06-14-2016, 10:45 AM
(This post was last modified: 06-14-2016, 11:17 AM by Nathan Ross.)
(06-14-2016, 08:11 AM)John1 Wrote: the case for the revolt in 60 AD rather than 61AD
Thanks! I'd missed that detail in the article.
I'm not sure how they draw their conclusion though.
"...the information implies that London, which had been destroyed by Boudica, was up and running again as a city by October, 62 AD..." - It surely wouldn't take more than a few months to get a major trading settlement like London, mainly constructed of timber-framed buildings, 'up and running' again.

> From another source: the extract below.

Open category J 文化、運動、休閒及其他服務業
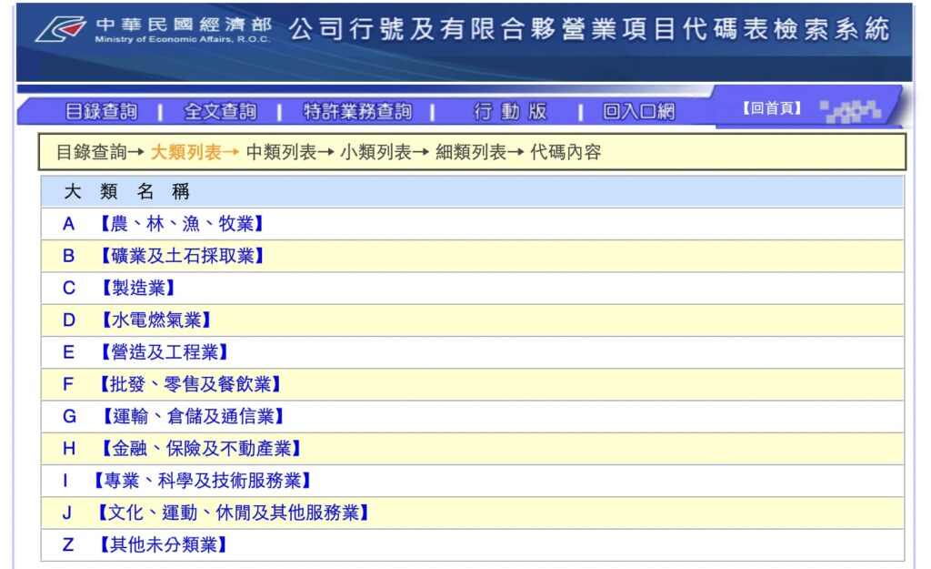Viewport: 931px width, 569px height. pos(232,513)
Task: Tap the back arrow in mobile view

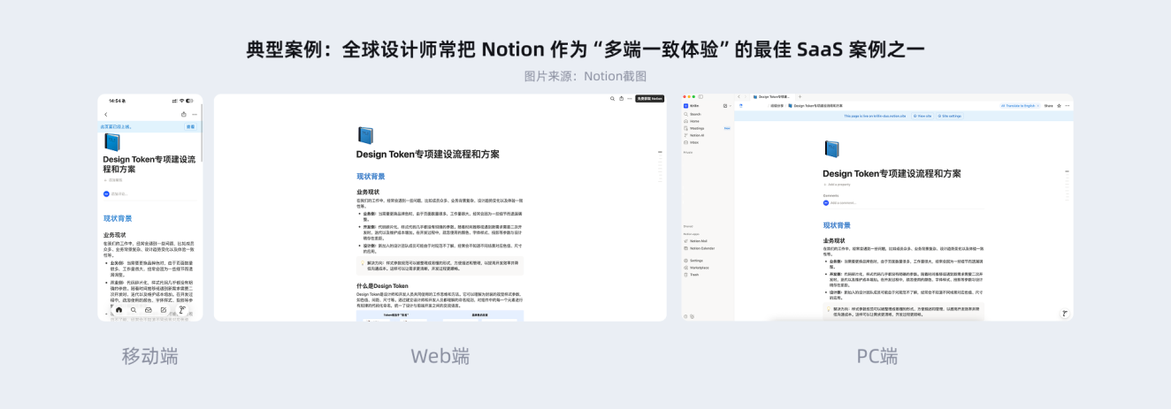Action: [106, 114]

This document dates to more than a year after the traditional date of the destruction.
In fact, if provisions were still being brought from St Albans, it would suggest a later date for the revolt, rather than an earlier one!
(06-13-2016, 03:08 PM)John1 Wrote: Ribemont sur Ancre... I can't imagine battlefield memorials have only entered human culture in the last few hundred years.
Surely not, as we see them at Tropaeum Traiani and Actium.
But in this case the site wasn't on Iceni territory, and the Romans had control afterwards - so would the Roman authorities want to commemorate the site? Or the local people? If so, how?
Thanks for the note about Ribemont, which I've never heard of before. Very odd and rather morbid, with all the corpses standing up like that!